Mercedes-Benz has always taken a more traditional approach to estate cars than its German rivals.
For one thing, it actually calls them estates rather than names like Touring and Avant, which try to bring unnecessary excitement to what for fleets is the workhorse or family-car class.
And it has always been careful to design a really useful load capacity through its generous boot space.
That approach continues with the E-class estate. At 695 litres with the rear seats up (1,950 with them down), the car beats its BMW 5 Series and Audi A6 rivals by 135 and 130 litres respectively.
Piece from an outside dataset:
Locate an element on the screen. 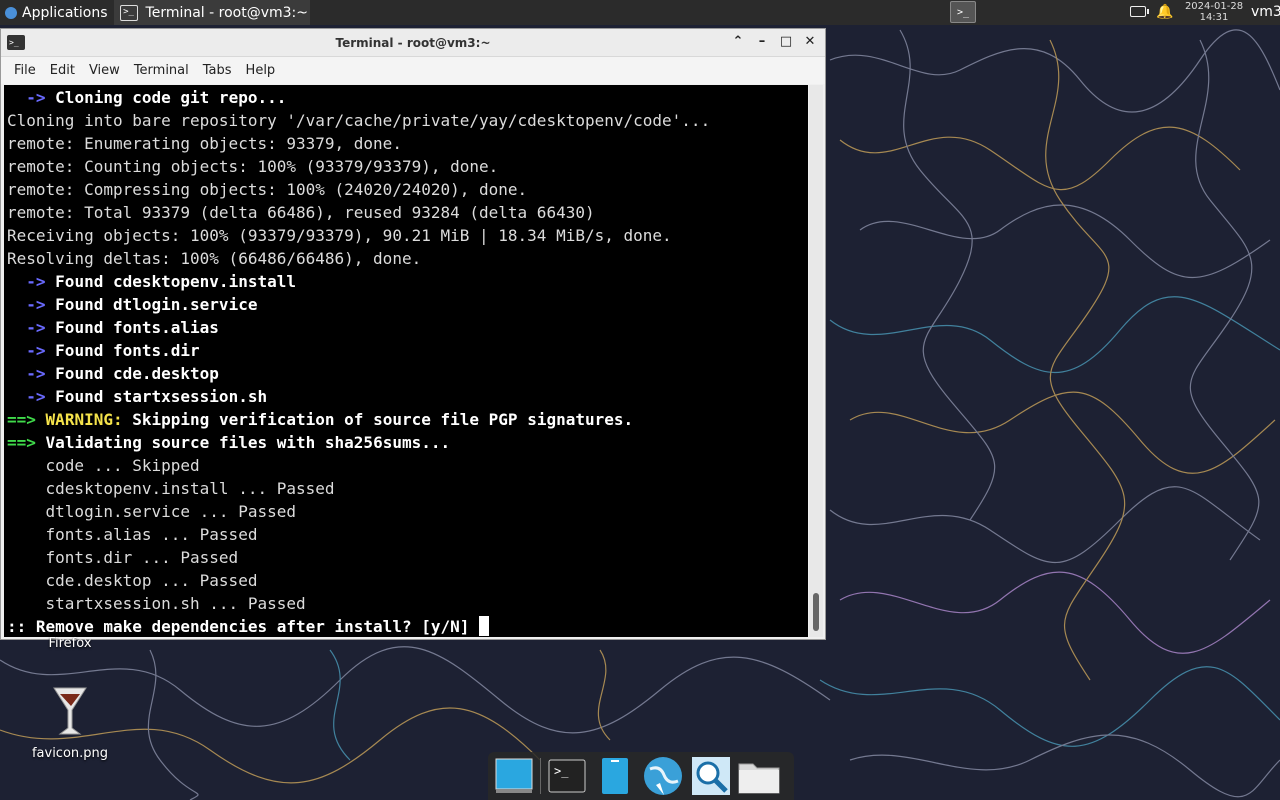 Image resolution: width=1280 pixels, height=800 pixels. terminal-line: -> Found fonts.dir is located at coordinates (113, 350).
The 1.8-litre petrol engine performs well and returns competitive figures – 185g/km CO2 and 35.3mpg comfortably beat the comparable A6 Avant’s 199g/km and 33.2mpg, and are only slightly behind the 5 Series Touring’s 182g/km and 36.2mpg.
On the road the E250’s seats provide good comfort and support – perfect for the motorway.
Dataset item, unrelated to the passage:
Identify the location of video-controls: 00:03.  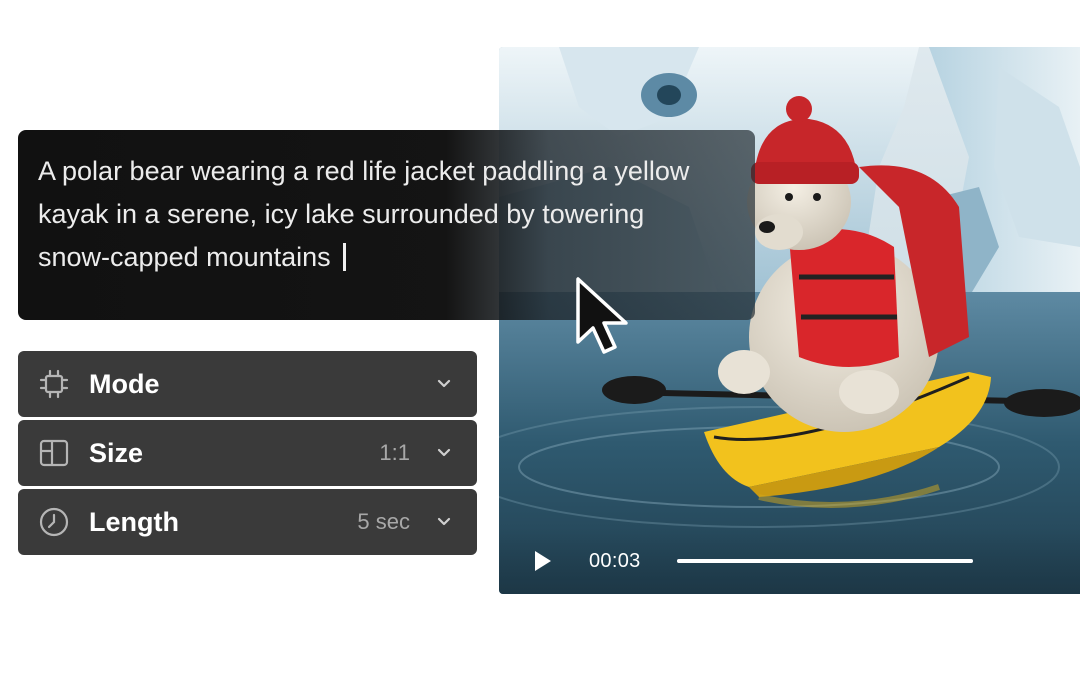
(790, 561).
Away from the mile-munching, the E-class estate handles competently on twistier roads: it’s no 5 Series, but neither is it the anodyne offering of the old version.
The middle ground means greater comfort and an effortless drive.
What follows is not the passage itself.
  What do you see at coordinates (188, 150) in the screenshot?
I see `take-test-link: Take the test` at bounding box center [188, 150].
The car also puts in a strong showing on residual values and running costs, splitting its two German rivals.
The 37% RV over three years/60,000 miles for the SE is just a point behind the equivalent new 5 Series Touring, and nine ahead of the A6.
Running costs are 50.97ppm (5 Series: 52.47ppm; A6: 59.49ppm).
Quibbles include a lazy semi automatic gearbox which slouches through the gears and a poor fit around the fuel flap, which didn’t sit flush with the body on our test vehicle, but otherwise a very accomplished performer.